Le consul des autorités talibanes à Karachi, Abdul Jabbar Takhari, a annoncé que les visas des étudiants afghans résidant dans la province pakistanaise du Sind avaient expiré, tout en précisant qu’ils n’avaient jusqu’à présent pas rencontré de difficultés majeures. Il a néanmoins averti que les étudiants installés dans d’autres régions du Pakistan risquaient d’être arrêtés et expulsés en raison de l’absence de visas valides.
Dans un message vidéo diffusé mercredi, Abdul Jabbar Takhari a indiqué que les autorités pakistanaises n’avaient pas encore lancé la procédure de renouvellement des visas des étudiants afghans dans la province du Sind.
Cette déclaration intervient alors que le ministère pakistanais de l’Intérieur avait précédemment ordonné l’arrestation de tous les ressortissants afghans ne disposant pas d’un visa valide à compter du 10 juillet.
Selon plusieurs sources, les forces de sécurité pakistanaises ont intensifié ces dernières années les opérations visant les migrants afghans, y compris des étudiants et des journalistes.
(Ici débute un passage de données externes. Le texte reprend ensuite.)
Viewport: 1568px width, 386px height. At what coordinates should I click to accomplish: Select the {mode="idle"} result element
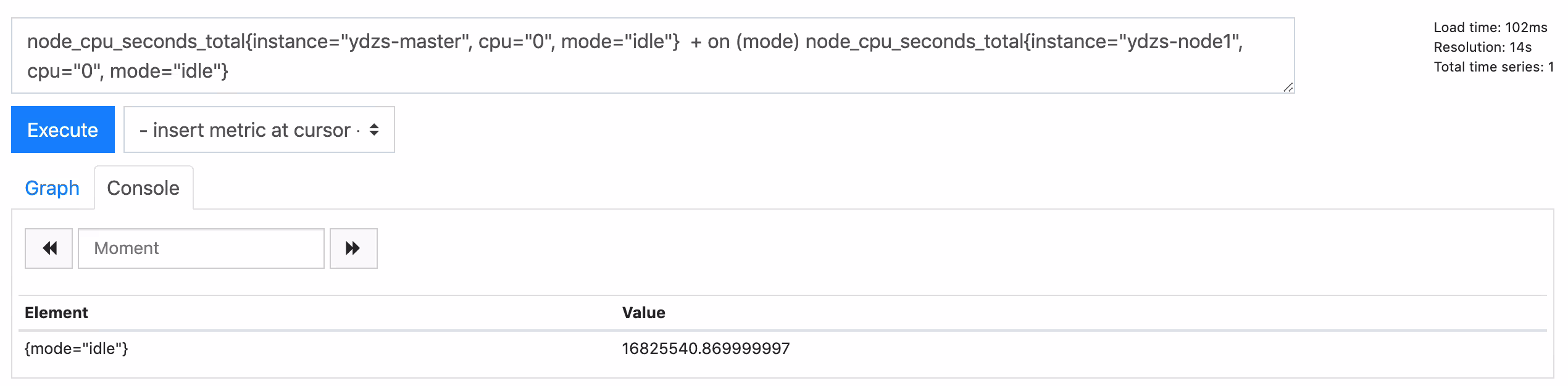(77, 348)
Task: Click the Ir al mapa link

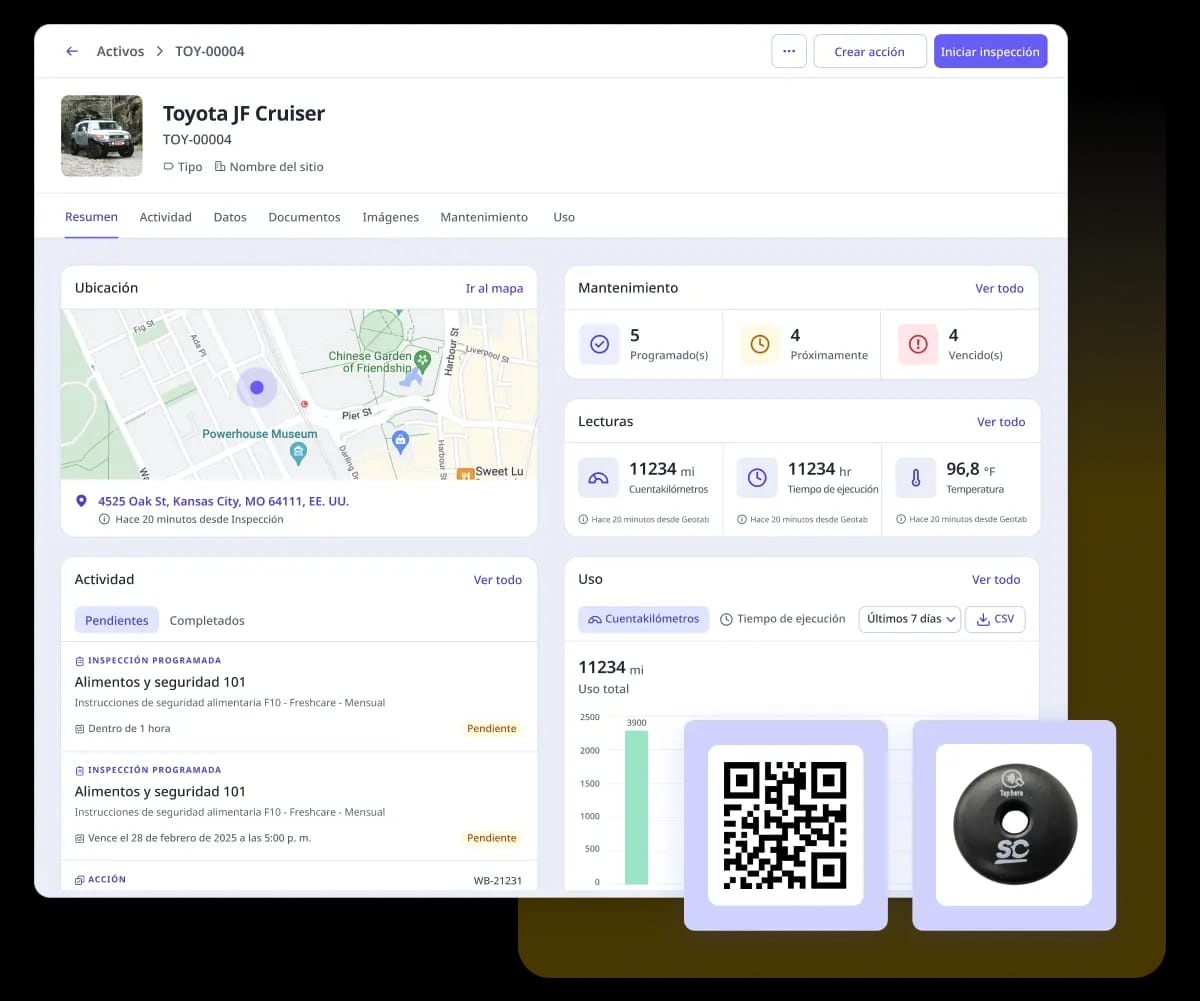Action: (x=494, y=288)
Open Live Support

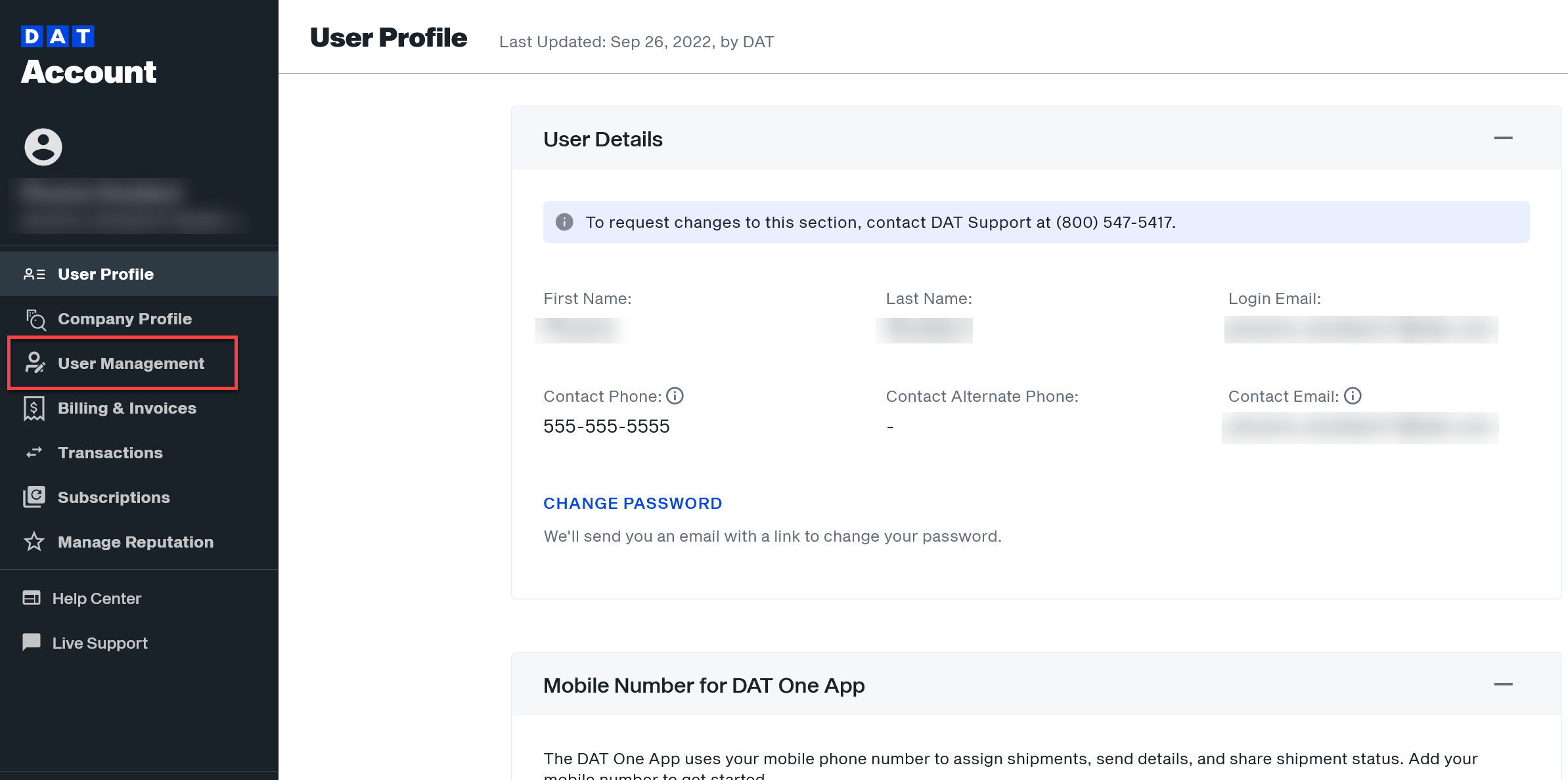click(x=99, y=642)
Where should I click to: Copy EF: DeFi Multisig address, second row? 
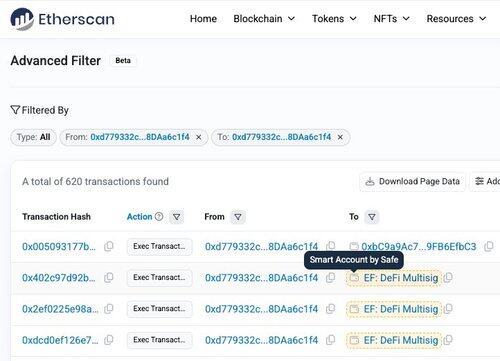pos(448,277)
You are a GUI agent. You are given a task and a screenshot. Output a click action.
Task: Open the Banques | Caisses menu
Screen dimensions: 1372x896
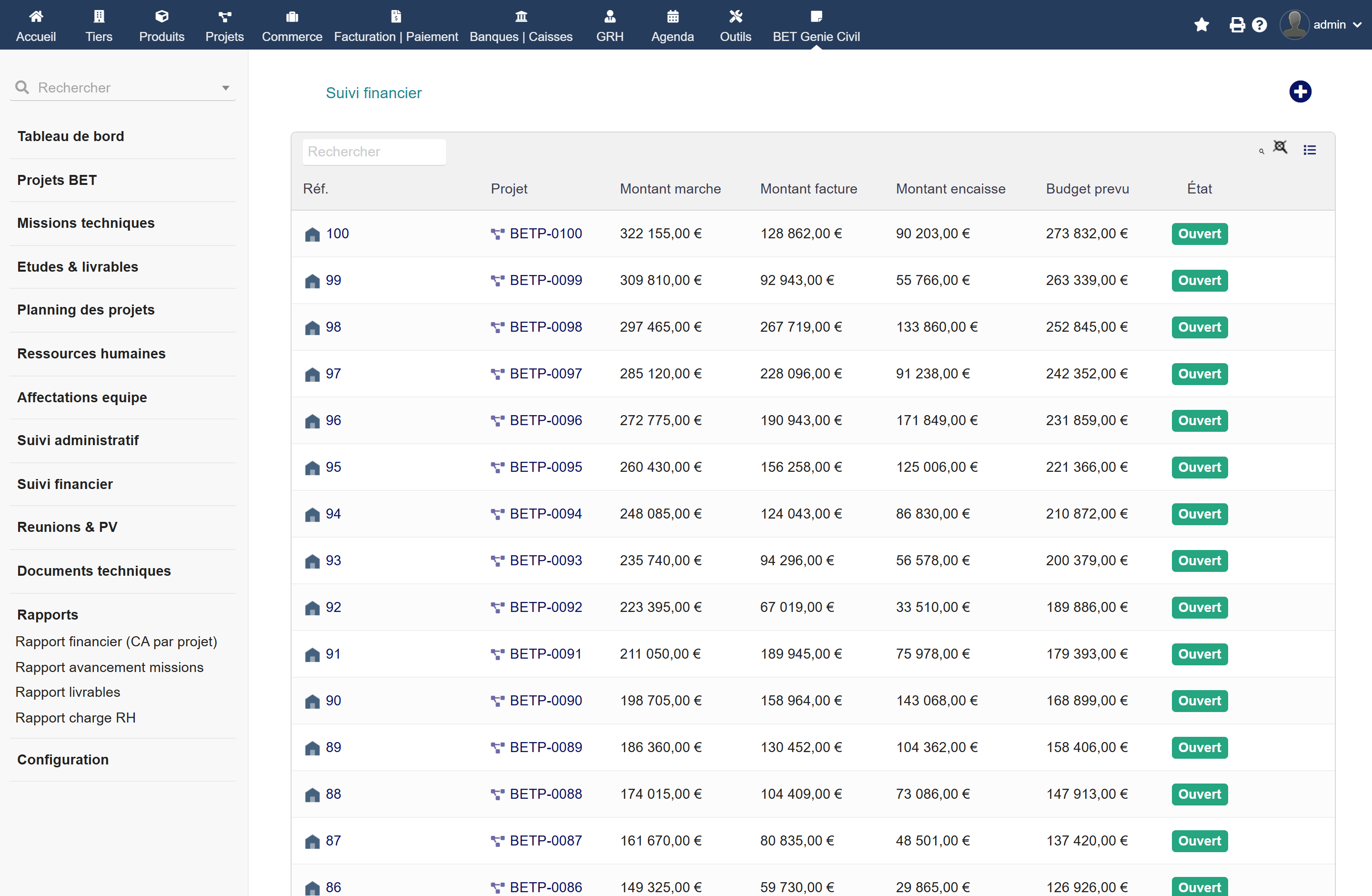pyautogui.click(x=521, y=25)
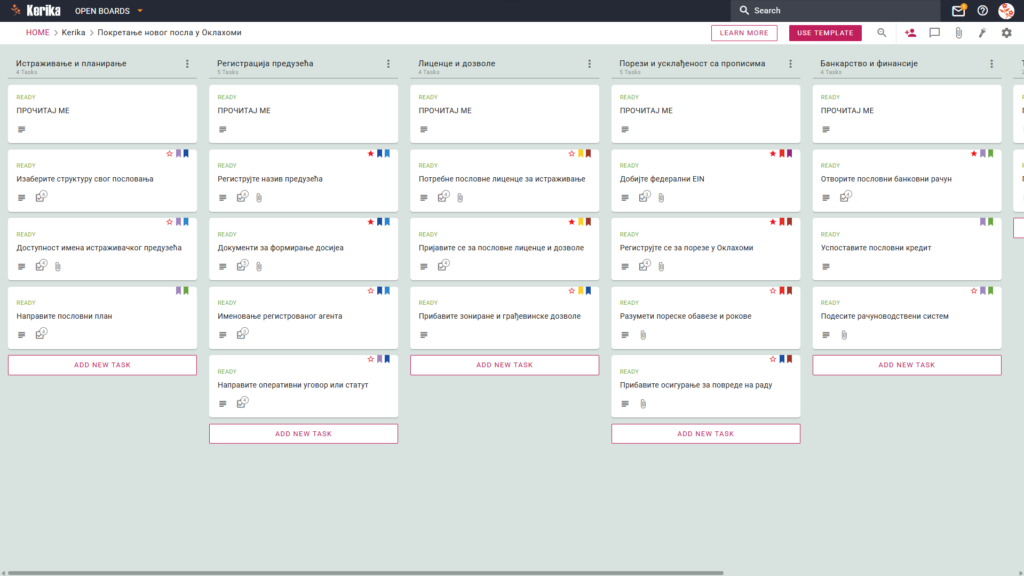Image resolution: width=1024 pixels, height=576 pixels.
Task: Open the board chat icon
Action: point(935,33)
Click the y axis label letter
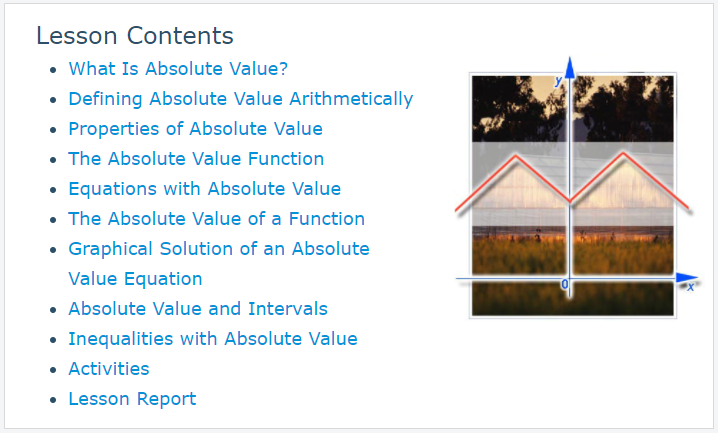The height and width of the screenshot is (433, 718). (x=558, y=81)
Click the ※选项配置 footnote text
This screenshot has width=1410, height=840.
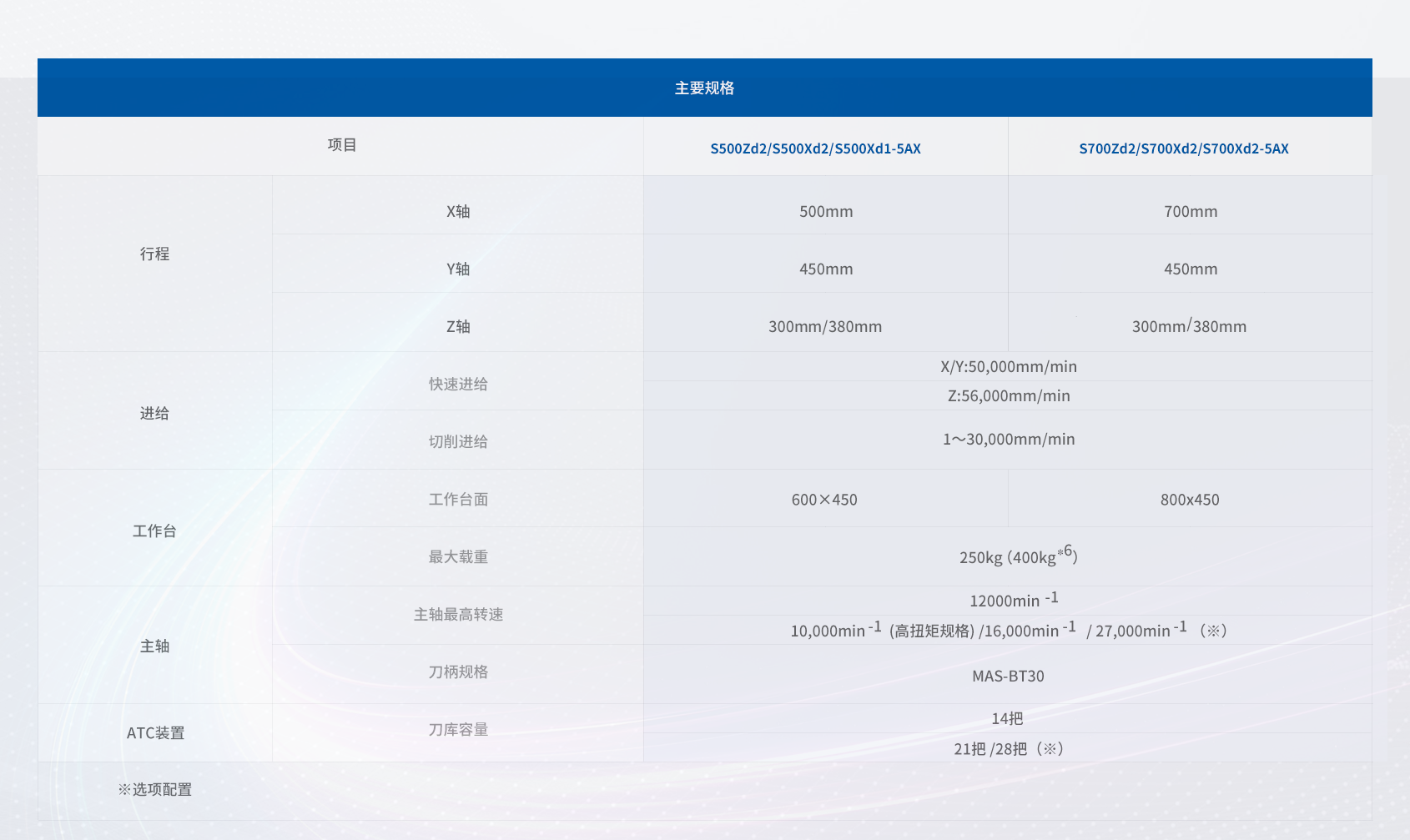(155, 790)
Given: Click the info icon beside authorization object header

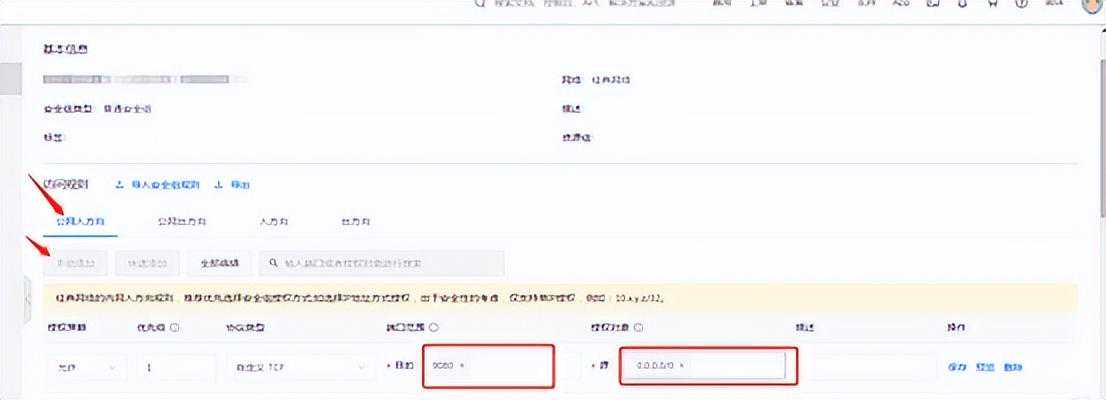Looking at the screenshot, I should [637, 327].
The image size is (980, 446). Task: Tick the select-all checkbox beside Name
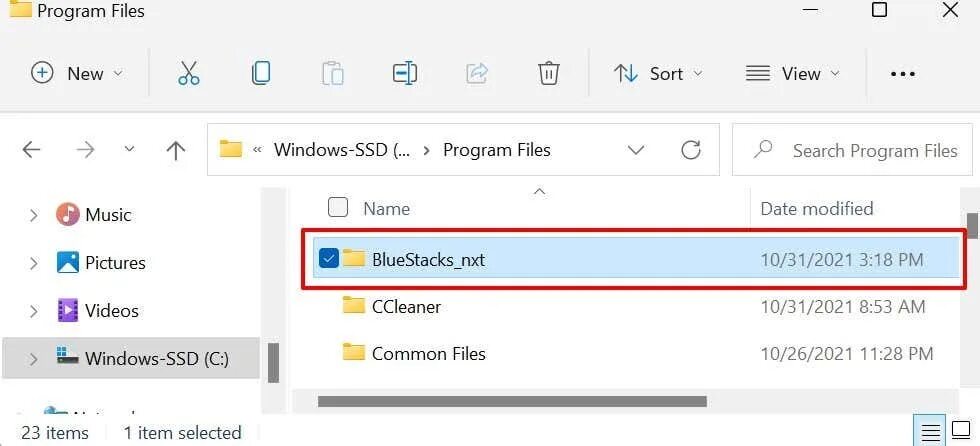pos(338,208)
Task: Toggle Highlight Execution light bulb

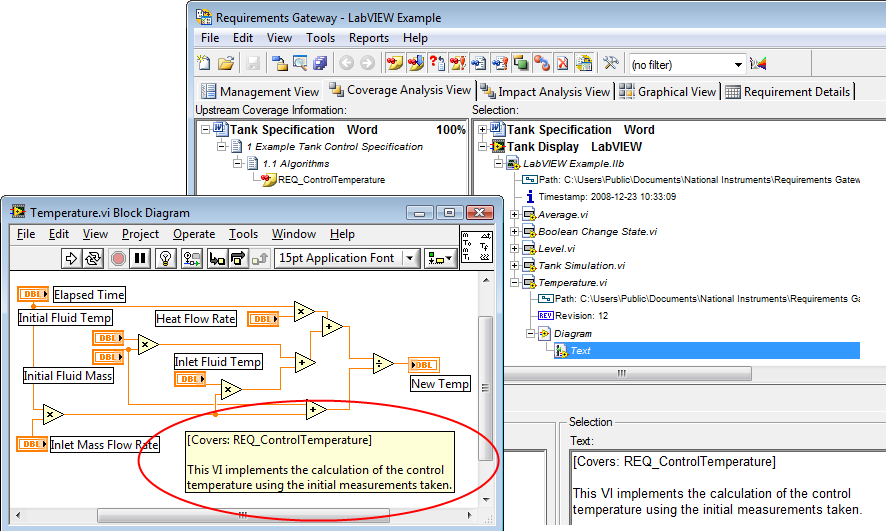Action: pos(166,258)
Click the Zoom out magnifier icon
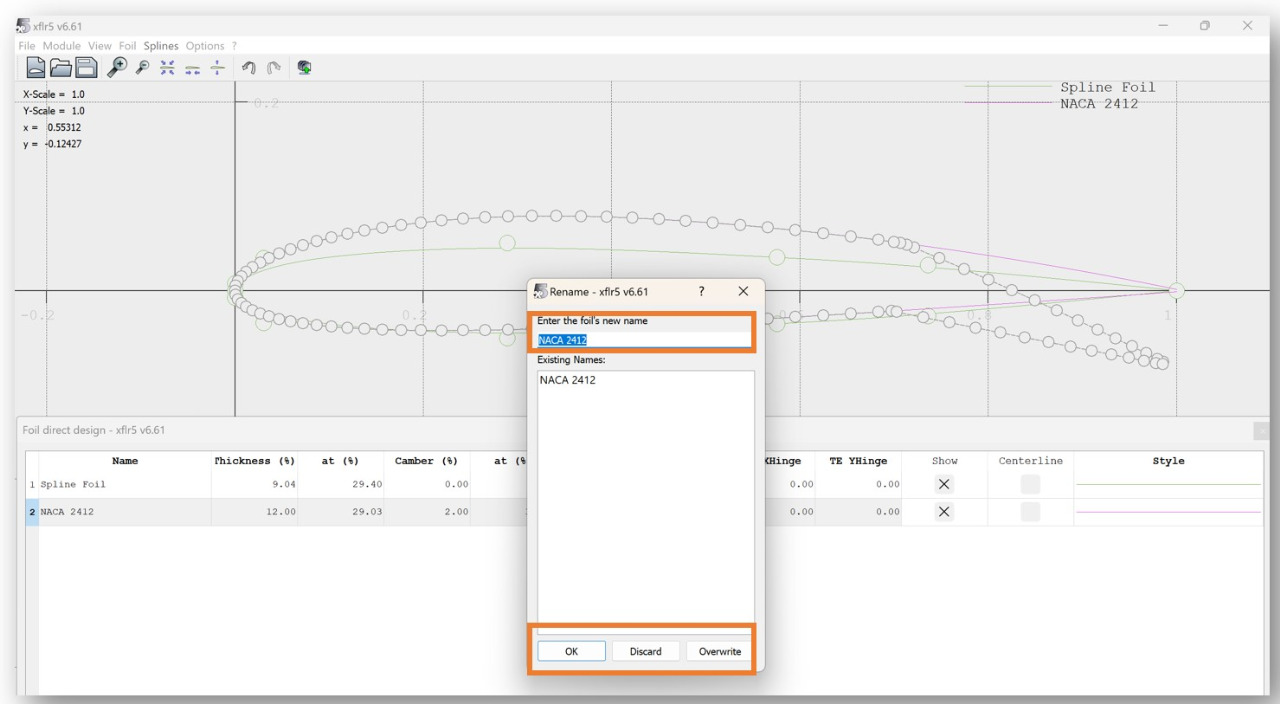The height and width of the screenshot is (704, 1280). tap(143, 68)

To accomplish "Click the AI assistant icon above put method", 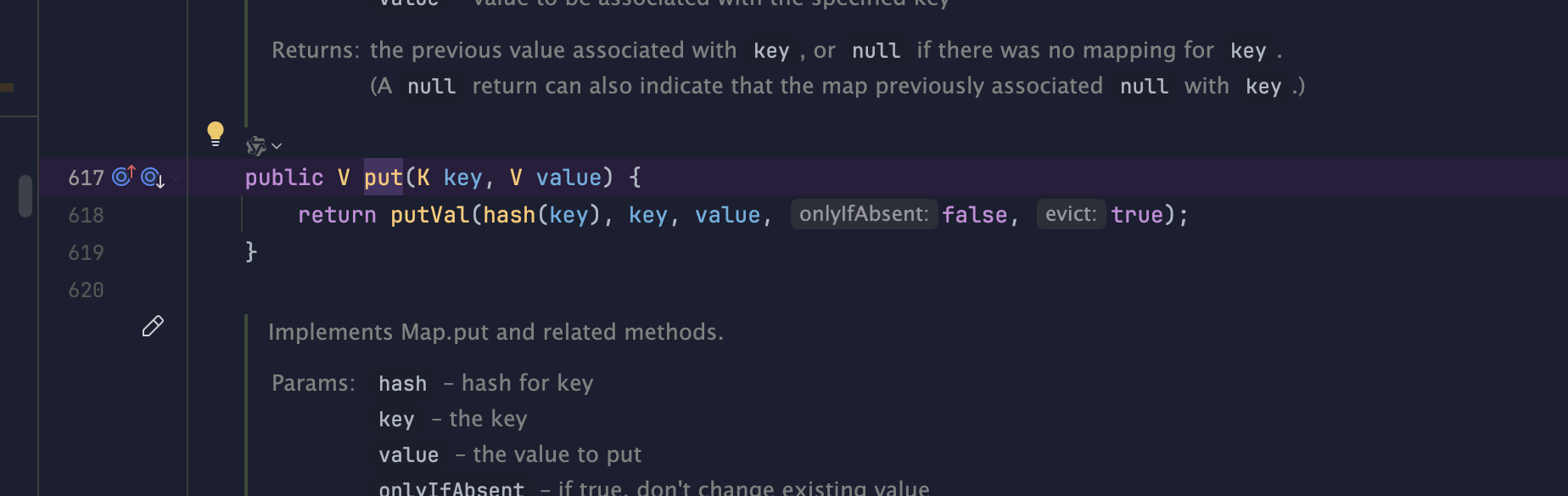I will pyautogui.click(x=255, y=146).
L’une de ces sources affirme que plusieurs journalistes et étudiants afghans dépourvus de documents de séjour sont actuellement détenus à Islamabad.
Parallèlement, des sources ont indiqué mardi à Afghanistan International que la police pakistanaise avait arrêté treize médecins afghans ainsi qu’un étudiant en médecine dans la ville de Multan, dans la province du Pendjab, avant de les transférer dans un centre de rétention en vue de leur expulsion.
Selon ces informations, ces personnes avaient déposé une demande de renouvellement de leur visa environ un an auparavant, sans avoir reçu de réponse des autorités pakistanaises.
Le durcissement des arrestations et des expulsions suscite une vive inquiétude parmi les étudiants, les professionnels afghans et leurs familles, alimentant les incertitudes quant à l’avenir de milliers de ressortissants afghans vivant actuellement au Pakistan.